Un equipo de investigación dirigido por el profesor de la UAB David Reverter ha descubierto el mecanismo molecular que describe en detalle el proceso que regula la división celular en bacterias, a partir de la unión de la proteína MraZ al conjunto de genes dcw. La investigación ha sido publicada en Nature Communications.
La división celular es un proceso central en todos los organismos vivos y requiere la acción coordinada de muchas proteínas y de otros elementos reguladores. En la mayoría de bacterias este proceso está codificado en un clúster de genes llamado operón dcw, que agrupa todos los genes que producen las proteínas necesarias para llevar a cabo la división celular y la formación de la pared bacteriana.
Estos conjuntos de genes se activan gracias a unas proteínas que actúan como factores de transcripción: se unen al promotor del gen, la secuencia de ADN que indica el punto para iniciar la transcripción, justo antes del primer codón (la unidad básica de información de los genes) que codifica el comienzo de la secuencia de la proteína. Uno de estos factores de transcripción está codificado por el gen MraZ, el primer gen del operón dcw en todas las bacterias.
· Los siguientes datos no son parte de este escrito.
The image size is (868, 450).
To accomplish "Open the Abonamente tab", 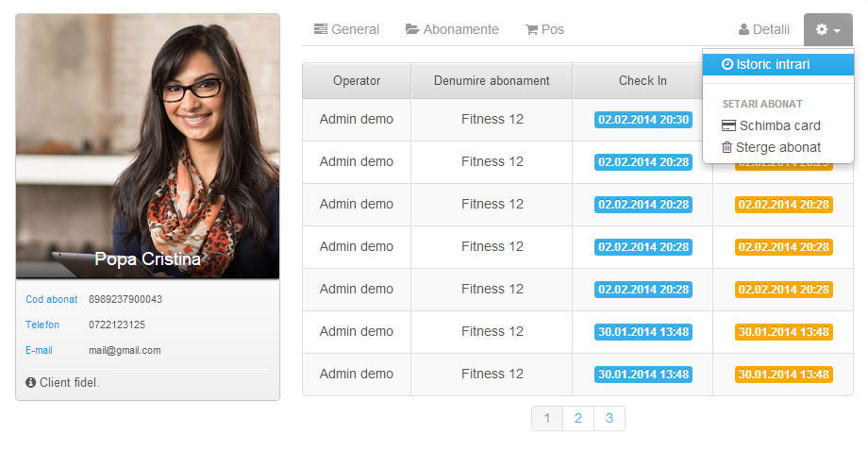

Al activarse, se producen las proteínas necesarias (codificadas dentro de los genes del operón) para que las bacterias se puedan dividir. Es, por tanto, el factor de transcripción que controla la actividad del operón responsable de la división celular en la mayoría de las bacterias.
Un equipo de investigación de la UAB, dirigido por David Reverter, profesor del Departamento de Bioquímica y Biología Molecular e investigador del Instituto de Biotecnología y Biomedicina de la UAB (IBB-UAB), ha descubierto el mecanismo que describe en detalle el proceso que regula la división celular. Mediante técnicas de biología estructural, como la cristalografía de rayos X y la criomicroscopía electrónica, el equipo de la UAB ha averiguado el mecanismo molecular que describe cómo el factor de transcripción MraZ se une al promotor del operón dcw de la bacteria Mycoplasma genitalium, una especie muy utilizada en investigación porque tiene un genoma muy reducido.
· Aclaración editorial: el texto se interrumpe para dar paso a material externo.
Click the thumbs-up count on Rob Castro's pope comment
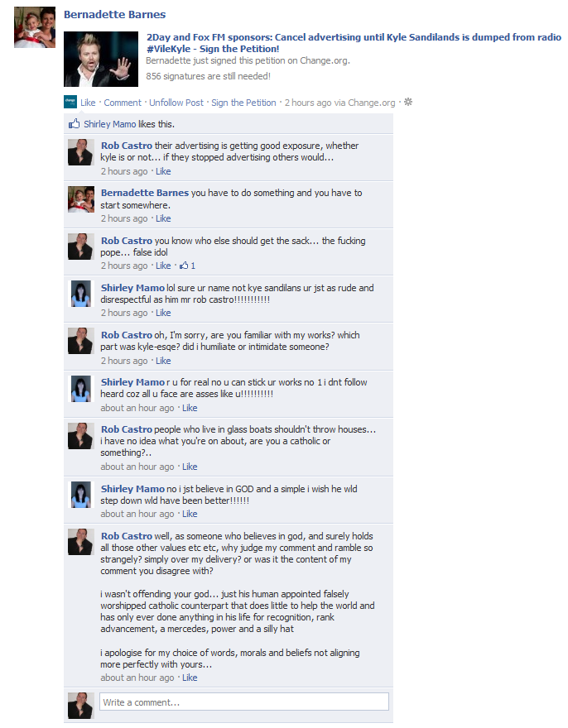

El promotor del operón dcw está formado por cuatro cajas de seis nucleótidos, con secuencias repetidas, que regulan la transcripción del operón. Mediante la observación con criomicroscopía electrónica los investigadores han podido ver directamente, casi a escala atómica, los contactos específicos entre el factor MraZ y las bases de las cuatro cajas repetidas del operón dcw. De esta forma, han descubierto que, para que se pueda producir la unión de MraZ al operón, es necesaria la distorsión de la estructura de MraZ.
«Se trata de una observación sorprendente. La proteína MraZ es un octámero formado por ocho subunidades idénticas unidas en forma de dónut, pero con una curvatura que no permitiría nunca la unión con las cuatro cajas del promotor. En cambio, para regular la división celular vemos como el donut se rompe y se deforma de tal forma que cuatro de las subunidades se pueden unir a las cuatro cajas del promotor», explica David Reverter.
Esta observación directa de las interacciones entre MraZ y el DNA del promotor que regula la división celular representa un avance muy importante, ya que las aproximaciones anteriores para entender el mecanismo se habían basado solo en estudios bioquímicos y en modelización por ordenador.
Además, el mecanismo de regulación descubierto por los investigadores de la UAB «es universal en la mayoría de bacterias, ya que todas las proteínas MraZ se parecen mucho, tienen la misma estructura en octámero, y también son similares las secuencias de DNA de los promotores de los operones que regulan la división celular», concluye Reverter.
El trabajo, publicado en la revista Nature Communications, ha sido liderado por el grupo de investigación de David Reverter, del Instituto de Biotecnología y Biomedicina y del Departamento de Bioquímica y Biología Molecular de la UAB, en colaboración con el sincrotrón ALBA y con el servicio de criomicroscopía electrónica del Instituto de Genética y de Biología Molecular y Celular de Estrasburgo (Francia).